Am I missing something? Why isnt it continuing from where it left off.
If you have the graphic option compiled in... you might want to see it in the graphical mode. (Leave the -g off the command line) It will show you a lot more detail about what exactly it is doing... I think there is an option to be really really verbose on the command line but I am not sure of it (probably some variation of [-v]...)
If we could see what it was attempting to do when it stops... then we would know if it was wedged.
So it doesn't come up graphicaly in a window... that means it was compiled without X support. You already have verbosity turned all the way up...
Does `top` show what state cvsup is in while it is just sitting there? If it is running at near 100% we can be sure it is doing something... (no disk acitivity doesn't mean it isn't running but lots of it always means it is)... or is it in a wait state?

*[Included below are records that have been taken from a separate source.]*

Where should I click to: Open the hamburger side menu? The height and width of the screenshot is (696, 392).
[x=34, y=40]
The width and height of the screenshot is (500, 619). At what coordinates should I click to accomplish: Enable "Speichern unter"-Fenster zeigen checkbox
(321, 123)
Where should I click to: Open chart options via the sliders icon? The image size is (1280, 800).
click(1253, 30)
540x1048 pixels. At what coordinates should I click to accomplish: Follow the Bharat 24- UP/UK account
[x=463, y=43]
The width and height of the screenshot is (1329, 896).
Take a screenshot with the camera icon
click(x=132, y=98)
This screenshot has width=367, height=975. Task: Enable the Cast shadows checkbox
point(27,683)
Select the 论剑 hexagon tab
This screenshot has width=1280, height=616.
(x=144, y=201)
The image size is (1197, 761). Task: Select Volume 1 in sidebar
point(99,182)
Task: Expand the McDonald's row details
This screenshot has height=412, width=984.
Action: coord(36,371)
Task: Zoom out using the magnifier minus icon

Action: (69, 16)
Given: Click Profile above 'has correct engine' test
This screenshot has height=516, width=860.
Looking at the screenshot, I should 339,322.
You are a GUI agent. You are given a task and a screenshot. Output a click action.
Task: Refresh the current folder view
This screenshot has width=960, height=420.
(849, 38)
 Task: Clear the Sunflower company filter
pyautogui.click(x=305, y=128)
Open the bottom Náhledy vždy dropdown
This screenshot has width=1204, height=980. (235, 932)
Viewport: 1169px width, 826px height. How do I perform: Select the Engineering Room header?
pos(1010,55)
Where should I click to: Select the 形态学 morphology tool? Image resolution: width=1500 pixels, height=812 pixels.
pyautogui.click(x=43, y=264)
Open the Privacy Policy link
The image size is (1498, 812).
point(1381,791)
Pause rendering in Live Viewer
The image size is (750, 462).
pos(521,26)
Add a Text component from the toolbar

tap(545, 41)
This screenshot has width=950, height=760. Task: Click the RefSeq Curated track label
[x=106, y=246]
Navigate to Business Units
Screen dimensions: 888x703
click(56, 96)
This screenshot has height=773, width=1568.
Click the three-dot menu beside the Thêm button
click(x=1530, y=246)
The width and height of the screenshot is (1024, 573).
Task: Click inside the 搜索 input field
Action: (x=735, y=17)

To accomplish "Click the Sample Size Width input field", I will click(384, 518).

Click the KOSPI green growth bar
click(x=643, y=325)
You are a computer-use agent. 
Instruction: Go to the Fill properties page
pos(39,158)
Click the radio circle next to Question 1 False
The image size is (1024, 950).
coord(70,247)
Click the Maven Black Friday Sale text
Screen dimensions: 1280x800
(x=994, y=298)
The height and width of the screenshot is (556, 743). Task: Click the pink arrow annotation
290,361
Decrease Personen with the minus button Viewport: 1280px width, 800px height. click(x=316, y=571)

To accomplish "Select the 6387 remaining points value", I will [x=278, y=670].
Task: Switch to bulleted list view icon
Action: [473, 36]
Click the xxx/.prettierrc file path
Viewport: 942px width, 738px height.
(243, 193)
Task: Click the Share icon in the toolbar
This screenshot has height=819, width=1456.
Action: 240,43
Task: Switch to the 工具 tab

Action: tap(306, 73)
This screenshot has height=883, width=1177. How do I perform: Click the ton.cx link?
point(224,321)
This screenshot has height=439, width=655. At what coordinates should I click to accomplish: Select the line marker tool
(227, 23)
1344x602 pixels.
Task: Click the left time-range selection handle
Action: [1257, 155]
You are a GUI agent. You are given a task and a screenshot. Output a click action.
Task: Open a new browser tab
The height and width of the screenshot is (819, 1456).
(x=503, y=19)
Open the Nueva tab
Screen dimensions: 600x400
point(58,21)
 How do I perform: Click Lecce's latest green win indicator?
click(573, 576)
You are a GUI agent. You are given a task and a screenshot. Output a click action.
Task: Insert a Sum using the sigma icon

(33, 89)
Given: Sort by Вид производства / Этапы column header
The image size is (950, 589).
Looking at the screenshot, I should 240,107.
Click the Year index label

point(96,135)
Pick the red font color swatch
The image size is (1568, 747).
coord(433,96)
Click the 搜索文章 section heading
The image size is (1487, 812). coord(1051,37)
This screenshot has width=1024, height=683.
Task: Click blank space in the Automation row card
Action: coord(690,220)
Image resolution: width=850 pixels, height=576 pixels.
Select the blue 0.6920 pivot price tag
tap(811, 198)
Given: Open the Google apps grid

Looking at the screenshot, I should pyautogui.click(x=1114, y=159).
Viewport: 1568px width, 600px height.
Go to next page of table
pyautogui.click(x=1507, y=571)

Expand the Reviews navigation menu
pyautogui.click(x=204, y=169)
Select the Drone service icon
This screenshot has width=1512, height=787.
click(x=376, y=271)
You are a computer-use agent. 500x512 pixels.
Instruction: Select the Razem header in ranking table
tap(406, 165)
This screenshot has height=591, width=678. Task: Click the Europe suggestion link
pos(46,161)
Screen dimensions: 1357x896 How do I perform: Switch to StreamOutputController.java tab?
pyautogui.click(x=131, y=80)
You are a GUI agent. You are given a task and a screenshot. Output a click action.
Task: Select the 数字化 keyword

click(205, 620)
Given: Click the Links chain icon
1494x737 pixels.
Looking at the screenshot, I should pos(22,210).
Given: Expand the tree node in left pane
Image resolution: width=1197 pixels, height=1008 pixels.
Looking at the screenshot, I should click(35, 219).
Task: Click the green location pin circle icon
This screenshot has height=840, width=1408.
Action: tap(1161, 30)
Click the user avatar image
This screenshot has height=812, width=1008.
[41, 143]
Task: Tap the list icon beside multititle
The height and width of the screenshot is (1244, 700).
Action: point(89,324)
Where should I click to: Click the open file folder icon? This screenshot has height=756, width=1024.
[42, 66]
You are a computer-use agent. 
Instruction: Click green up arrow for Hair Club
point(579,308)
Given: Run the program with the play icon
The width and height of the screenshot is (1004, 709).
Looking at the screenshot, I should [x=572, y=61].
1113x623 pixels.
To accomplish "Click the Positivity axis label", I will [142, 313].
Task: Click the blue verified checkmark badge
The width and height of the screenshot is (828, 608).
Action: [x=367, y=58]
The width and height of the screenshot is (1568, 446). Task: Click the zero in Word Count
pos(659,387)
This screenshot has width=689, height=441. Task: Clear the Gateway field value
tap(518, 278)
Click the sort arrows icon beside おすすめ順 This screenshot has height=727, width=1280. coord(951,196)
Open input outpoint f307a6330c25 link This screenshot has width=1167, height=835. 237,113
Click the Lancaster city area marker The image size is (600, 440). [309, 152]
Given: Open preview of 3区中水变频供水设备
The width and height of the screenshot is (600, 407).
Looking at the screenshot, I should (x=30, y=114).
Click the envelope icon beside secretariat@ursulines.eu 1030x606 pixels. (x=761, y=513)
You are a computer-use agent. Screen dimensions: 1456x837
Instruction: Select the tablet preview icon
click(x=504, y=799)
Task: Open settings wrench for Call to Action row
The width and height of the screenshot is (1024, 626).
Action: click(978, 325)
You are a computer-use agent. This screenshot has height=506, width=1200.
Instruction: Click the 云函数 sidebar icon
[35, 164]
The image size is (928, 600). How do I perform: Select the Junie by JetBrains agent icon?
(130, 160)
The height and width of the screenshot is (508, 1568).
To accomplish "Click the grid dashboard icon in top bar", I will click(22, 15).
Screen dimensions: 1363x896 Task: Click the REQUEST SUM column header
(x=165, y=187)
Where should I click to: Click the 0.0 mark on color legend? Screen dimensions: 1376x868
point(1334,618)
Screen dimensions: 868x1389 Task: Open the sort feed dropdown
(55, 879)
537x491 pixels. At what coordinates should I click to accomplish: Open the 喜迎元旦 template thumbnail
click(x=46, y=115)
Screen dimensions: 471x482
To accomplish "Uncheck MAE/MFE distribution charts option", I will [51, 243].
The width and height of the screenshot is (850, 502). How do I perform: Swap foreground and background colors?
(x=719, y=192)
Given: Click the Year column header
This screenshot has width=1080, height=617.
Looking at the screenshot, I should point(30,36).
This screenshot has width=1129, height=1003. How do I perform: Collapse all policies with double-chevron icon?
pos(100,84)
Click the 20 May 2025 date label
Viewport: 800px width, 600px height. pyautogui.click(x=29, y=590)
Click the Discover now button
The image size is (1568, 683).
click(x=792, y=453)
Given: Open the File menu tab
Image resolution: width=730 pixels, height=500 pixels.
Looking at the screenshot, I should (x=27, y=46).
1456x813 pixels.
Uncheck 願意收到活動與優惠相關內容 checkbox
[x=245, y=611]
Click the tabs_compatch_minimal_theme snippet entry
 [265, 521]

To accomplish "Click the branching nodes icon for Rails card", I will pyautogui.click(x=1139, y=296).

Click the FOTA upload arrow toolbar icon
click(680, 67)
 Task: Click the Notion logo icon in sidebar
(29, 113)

Distribution: OpenBSD 4.6, OS X 10.6.2, CentOS 4 & 5
Posts: 3,660
Rep:
There's a good chance it hasn't made it back to where it stopped before. It needs to check each file every time you issue the command. If a file is up to date already, it won't generate output. It's going to need to check hundreds of files before it gets back to the point where you didn't have the latest files.
Ok, Im gonna let it run again. But this time I will leave it on for a little while longer. Maybe you guys are right, you probably are right, why am I doubting you, why am I talking to myself in a reply box.
Man I am an idiot. I just realized I that my wifi card is a bsd compatible one, so I ask myself this very minute "why are you using the lan card that doesnt work, your bandwidth speed wont exceed the capability of the wifi anyway". DUH
Now its updating all the ports and not timing out.
I just gotta figure out how to completely remove my lan card from booting when I do my kernel recompile.
Distribution: OpenBSD 4.6, OS X 10.6.2, CentOS 4 & 5
Posts: 3,660
Rep:
Not to be impolite, but have you read the man pages or even the OpenBSD FAQ? hostname.if is how OpenBSD knows what NICs to configure. If you don't have a hostname.if for your network card, OpenBSD will ignore it during the boot process (it will be detected, but not configure).
Why do you think you need to recompile your kernel? OpenBSD is not Linux. People don't think you're "l33t" if you compile a custom OpenBSD kernel, they thing you're an amature. The OpenBSD devel team prides themselves in putting everything necessary in the GENERIC kernel so almost no one will ever need to compile it custom. There are only a few very rare circumstances where you would need to configure a custom kernel. Also, if you do compile a custom kernel then you're on your own for support. The developers and mailing lists will not answer your questions unless you're using a GENERIC kernel.